Indie author-friendly freelance editor, children's book blogger for picture books through YA, kid lit, SF/fantasy lover with special fondness for middle grade, pun-loving SCBWI member, meter-maid for poetry and rhyming picture books.


  1. Very helpful post. Thanks.

  2. Great post! I can’t agree enough that indies need to seek out editorial help – in the form of critiques from fellow writers, as well as paid professional help. However, I’m not a fan of anyone/group/organization that tries to put their “seal of approval” on any indie works, no matter how well intentioned. To me, it mis-understands the power of indie publishing (what many see as it’s weakness, and to be fair, it is that as well – just like any superpower!): the fact that anyone without gatekeepers can publish. Many people have many reasons for publishing (not everyone is doing it as a career writer), and I love the freedom that people now have to share their novellas, poetry, short stories, and yes, novels, with anyone that cares to read it. For the career novelist, there is only one “seal of approval” that matters: that of readers. If you produce something that people want to read … they will. And given the notoriously subjective nature of “quality” in writing, I think freedom is the perfect antidote.

    Sorry for the epic-comment! Off to read your links…

  3. Sheri – WLC is NOT the group I was talking about. Until your comment I wasn’t even aware they were considering it. There has been a lot of discussion online and there are a couple of groups that have proposed this. My post states my opinion pretty clearly so I’ll leave it to say that Susan and I agree completely.

  4. Thanks, Susan, that means a lot coming from my favorite author. If anyone hasn’t read Susan’s books, you should know they meet professional editing standards and the stories are excellent. In fact, I posted on a number of book blogger sites last year that I liked Open Minds better than Hunger Games. It was my favorite book last year.

    With that said, WLC’s award, as a readers’ recommendation for books, can’t function as gatekeeping for publishing an indie book. The authors have to publish before WLC readers even get to see their books. If enough WLC readers like a given book, as a group, I doubt it will have any more effect than the same number of “likes” on Amazon. Although it might boost sales for recommended books, I can’t see it stifling the sales of others.

    Glad to see you here, Kathy. Sorry for concluding that you were talking about WLC. The timing fit so well, though. Would you mind sharing what other groups or authors are considering vetting indie books? I would like to investigate the terms. If any indie group (publishers excepted because they have to make money)or individual posed a danger to indie authors getting published, that would ruin indies’ freedom. Trying to convince indies to edit is a good thing. Forcing any sort of requirements for publishing as indies would not be good. And thanks for bringing the whole issue to my attention.

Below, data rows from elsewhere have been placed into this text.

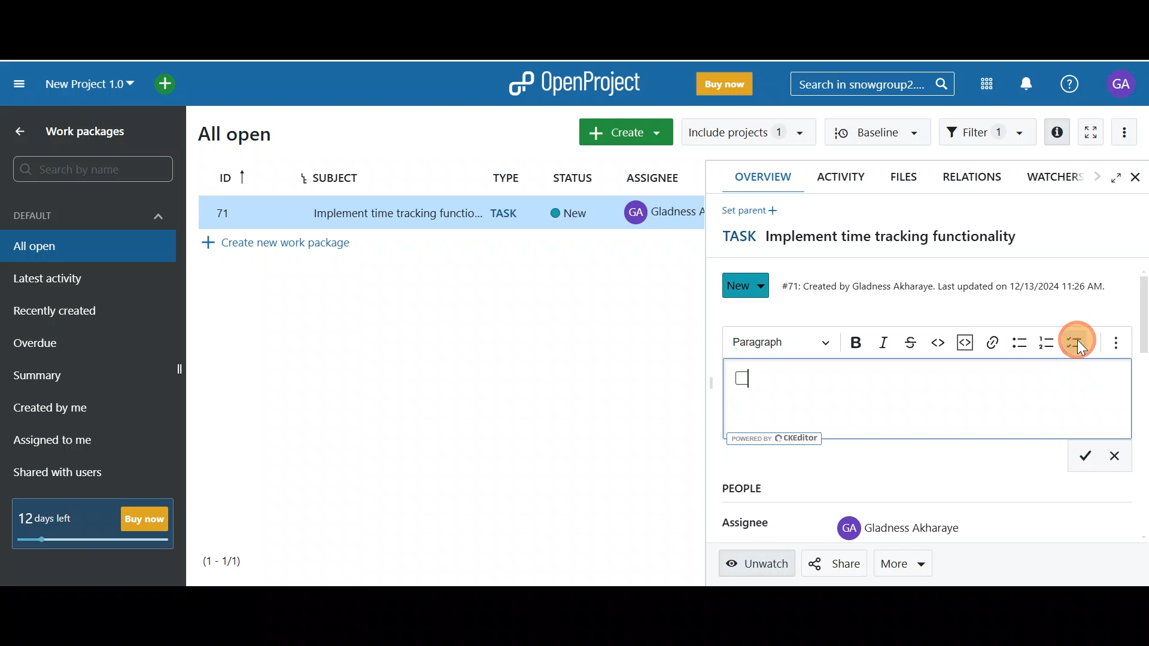  I want to click on Default, so click(86, 215).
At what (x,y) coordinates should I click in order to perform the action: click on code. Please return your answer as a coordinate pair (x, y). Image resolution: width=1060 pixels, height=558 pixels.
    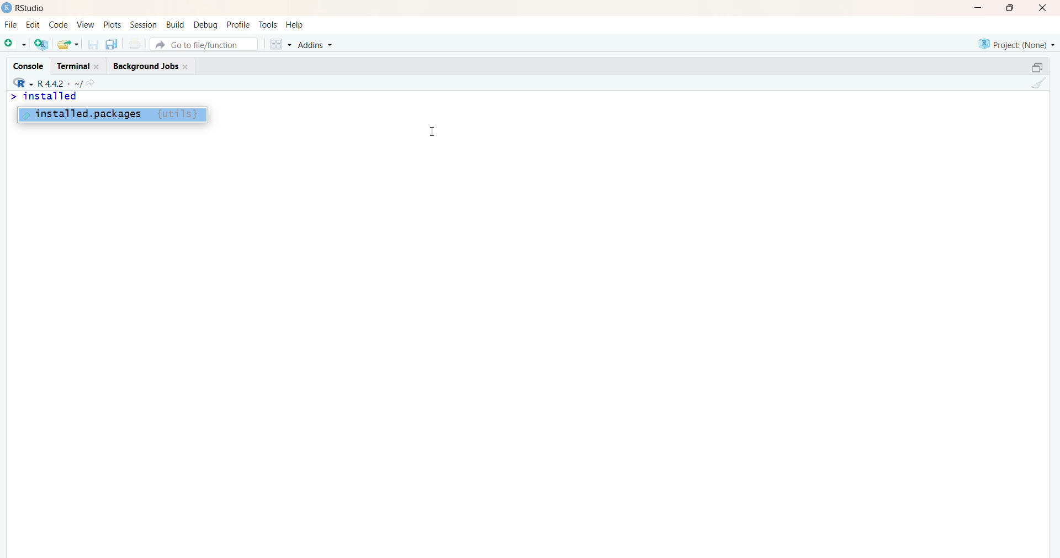
    Looking at the image, I should click on (58, 25).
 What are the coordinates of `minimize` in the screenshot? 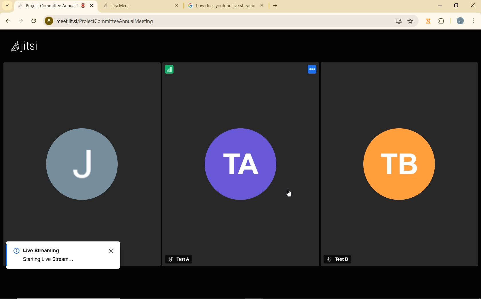 It's located at (440, 6).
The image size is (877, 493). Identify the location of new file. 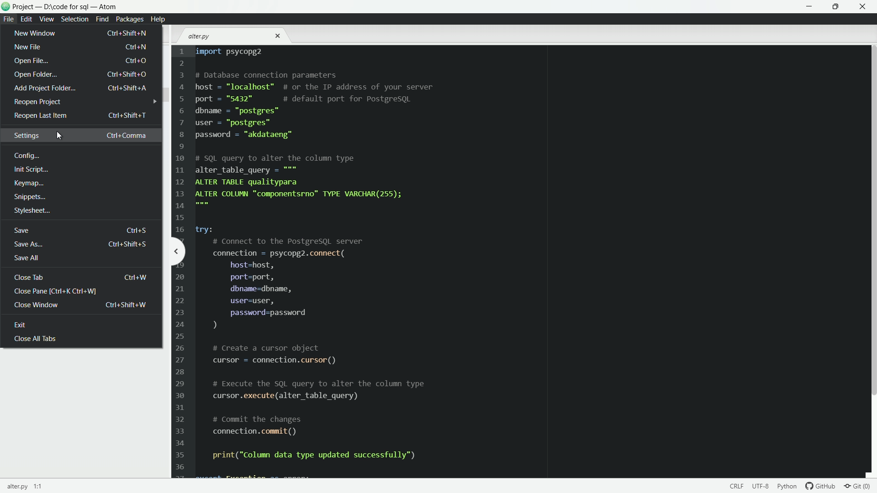
(80, 48).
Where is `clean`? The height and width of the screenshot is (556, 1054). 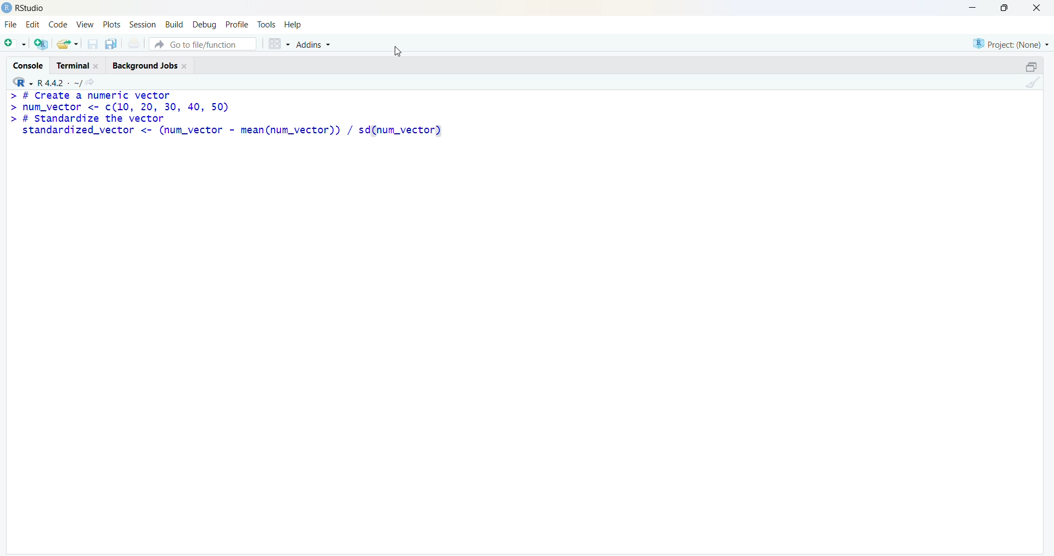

  5. For some reason, Blogger isn’t letting Melissa post comments so I’m posting what she just sent me by email:

    “Hi Sher, I wanted to drop a note to clarify what WLC’s intentions for the Reader Seal is. Susan stated, “there is only one “seal of approval” that matters: that of readers,” and she’s right – that’s exactly what our seal is. Readers are qualifying the value of the books. We are not gatekeepers. Even poorly written books can have awesome marketing and sell tons of books–that’s why indies get a bad rep. Our Seal is not about indies or traditionally published authors – it’s not about how an author publishes — it’s about putting forth strong writing that is structurally and editorially sound. Readers shouldn’t have to take chances – they deserve well-written, structurally sound books.”

    My apologies in behalf of myself and Blogger, Melissa. And thanks!

  6. Sheryl, Thanks for telling us about the WLC and for the other informative links. I have a feeling I’ll be adding a few more blogs to my RSS feed.